Wednesday, March 13, 2013

Iraq Postpones Budget on Account of Kurdistan Dispute

The Iraqi parliament has postponed a vote on the country's 2013 budget, running at $117.5 billion, as lawmakers differ on whether Baghdad should allocate money for companies working in the country's Kurdistan region in the north, lawmakers said Tuesday.

The Kurds have suspended crude oil exports via the Baghdad-controlled export pipeline since December last year, protesting delays in payment to producing companies in the region. Even in November, the Kurds didn't reach the level of 250,000 barrels a day in exports as agreed upon with Baghdad.

"There is no agreement and the vote on the budget has been postponed to an indefinite time," Mahmoud Othman, a leading parliamentarian from the Kurdistan alliance in the federal parliament, told Dow Jones Newswires. The main reason is that the budget hasn't allocated enough money for paying companies exploring for oil and gas in Kurdistan, Mr. Othman added.

The Kurds want the budget to include some 4.2 trillion Iraqi dinars ($3.5 billion) as payments due to oil companies working in the Kurdish region. The Kurds said that this amount would cover retroactive payments from 2010 up to 2013.
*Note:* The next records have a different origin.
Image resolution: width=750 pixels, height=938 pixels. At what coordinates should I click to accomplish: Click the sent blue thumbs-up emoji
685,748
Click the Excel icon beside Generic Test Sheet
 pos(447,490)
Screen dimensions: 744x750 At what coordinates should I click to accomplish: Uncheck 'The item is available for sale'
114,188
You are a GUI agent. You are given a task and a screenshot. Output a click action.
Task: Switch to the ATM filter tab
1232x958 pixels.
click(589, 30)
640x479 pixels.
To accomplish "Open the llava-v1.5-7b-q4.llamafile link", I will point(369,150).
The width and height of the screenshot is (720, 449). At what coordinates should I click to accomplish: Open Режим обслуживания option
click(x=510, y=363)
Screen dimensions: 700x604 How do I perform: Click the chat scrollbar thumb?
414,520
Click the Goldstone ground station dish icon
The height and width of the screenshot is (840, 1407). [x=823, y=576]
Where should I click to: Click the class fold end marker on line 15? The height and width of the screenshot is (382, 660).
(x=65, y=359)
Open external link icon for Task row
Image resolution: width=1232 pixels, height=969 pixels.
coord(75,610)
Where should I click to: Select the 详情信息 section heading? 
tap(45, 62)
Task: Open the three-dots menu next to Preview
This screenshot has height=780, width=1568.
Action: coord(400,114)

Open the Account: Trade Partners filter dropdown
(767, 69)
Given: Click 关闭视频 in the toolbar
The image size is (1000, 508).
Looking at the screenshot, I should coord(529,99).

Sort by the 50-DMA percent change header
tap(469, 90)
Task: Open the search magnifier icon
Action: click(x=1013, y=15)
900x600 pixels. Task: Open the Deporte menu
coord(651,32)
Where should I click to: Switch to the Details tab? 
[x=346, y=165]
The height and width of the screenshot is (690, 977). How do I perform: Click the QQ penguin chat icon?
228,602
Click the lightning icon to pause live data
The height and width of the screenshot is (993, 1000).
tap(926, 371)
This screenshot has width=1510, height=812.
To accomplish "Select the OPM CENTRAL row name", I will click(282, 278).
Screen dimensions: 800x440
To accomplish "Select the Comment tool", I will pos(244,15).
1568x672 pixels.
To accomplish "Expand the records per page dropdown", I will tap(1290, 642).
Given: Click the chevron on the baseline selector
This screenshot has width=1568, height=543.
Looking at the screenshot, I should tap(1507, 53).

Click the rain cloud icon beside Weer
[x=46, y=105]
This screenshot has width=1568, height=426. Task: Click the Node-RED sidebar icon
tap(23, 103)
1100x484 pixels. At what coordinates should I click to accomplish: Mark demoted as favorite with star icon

Meanwhile the Iraqi Prime Minister Nouri al-Maliki's bloc in the parliament, the State of the Law, is arguing that the Kurds should first pay for the 250,000 barrels a day they have failed to export from November up to now, said Ibrahim al-Mutlaq, a member of the parliament's finance committee.

The central government in Baghdad has made one payment to companies, but Iraqi officials said last year that they wouldn't pay oil firms a second portion because the Kurdistan Regional Government has failed to reach agreed production under an agreement reached in September.

The KRG further annoyed Baghdad when it started unilateral exports of more than 15,000 barrels a day of oil and condensate via trucks to Turkey at the beggining of January and pledged to increase them gradually. The Kurds also plan to set up their own export pipeline away from the Baghdad-controlled one.

Baghdad paid some IQD650 billion last year to companies but decided to suspend payment of another portion of IQD350 billion because the Kurds suspended exports.

Mr. Othman also said there is disagreement over what percentage of the budget should be allocated to Kurdistan spending. Over the last few years, the national budget has allocated some 17% of spending to Kurdistan assuming that the population in the region makes up some 17% of Iraq's total population.

"Many lawmakers argue that some 17% of budget to Kurdistan is too much and should be made less," Mr. Othman said, adding that the Kurds would accept a fresh population census to determine the percentage but not now as it would delay the budget further.

The KRG and Baghdad are locked on dispute over who should control oil in the Kurdistan region. Baghdad considers scores of oil deals signed with companies such as Exxon Mobil Corp., Total SA, Gazprom Neft, DNO International ASA and Genel Energy PLC as null and void because they haven't been approved by the central government, while the Kurds argue that they are legal according to the new constitution.

Also there is disagreement over the defense ministry budget, said Mr. al-Mutlaq, a member of the Al-Iraqiya bloc led by former prime minister Ayad Allawi, an opponent of Mr. Maliki.

"The Al-Iraqiya bloc has also asked to deduct some IQD2 trillion from the defense ministry budget and transfer it to families who were affected by recent floods along the river Tigris," Mr. Ibrahim said. "We think that the defense budget is too much," he added.